The last time an American tycoon exploited terrorism
And those terrorism fears are being exploited by a flamboyant billionaire businessman, conflated with nativist anxieties over Mexican immigrants and Syrian refugees.
It seems to be an American tradition, these plot elements combining together: Terrorism panic and xenophobia, exploited by a celebrated business tycoon for his own gain. The clearest — and ugliest — example of this was the Molly Maguires terrorism panic that swept America the 1870s: an alleged secret international Irish Catholic conspiracy to terrorize and murder Americans, and spread mayhem across the country in order to destroy our cherished way of life.
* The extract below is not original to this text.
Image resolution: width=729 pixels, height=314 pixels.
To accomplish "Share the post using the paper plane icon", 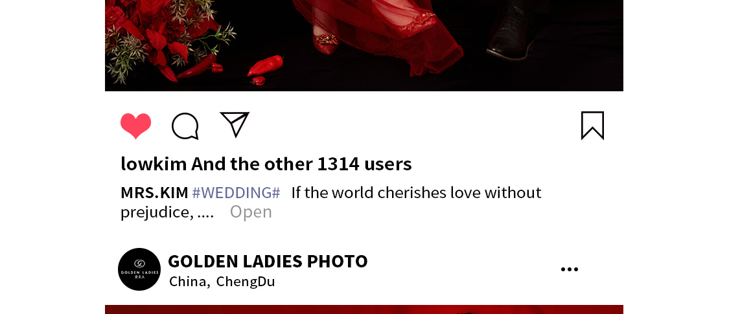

The man who whipped up and exploited the Molly Maguires panic for his own ambitious purposes was a young railroad tycoon named Frank Gowen. Forgotten today, but in the 1870s, Gowen was one of the most famous and upwardly-mobile robber barons: president of the world’s first corporate conglomerate, Philadelphia & Reading Railroad (better known by Monopoly fans as just the Reading Railroad), which, under Gowen in the early 1870s, was considered one of the largest companies in the world, valued at some $170 million.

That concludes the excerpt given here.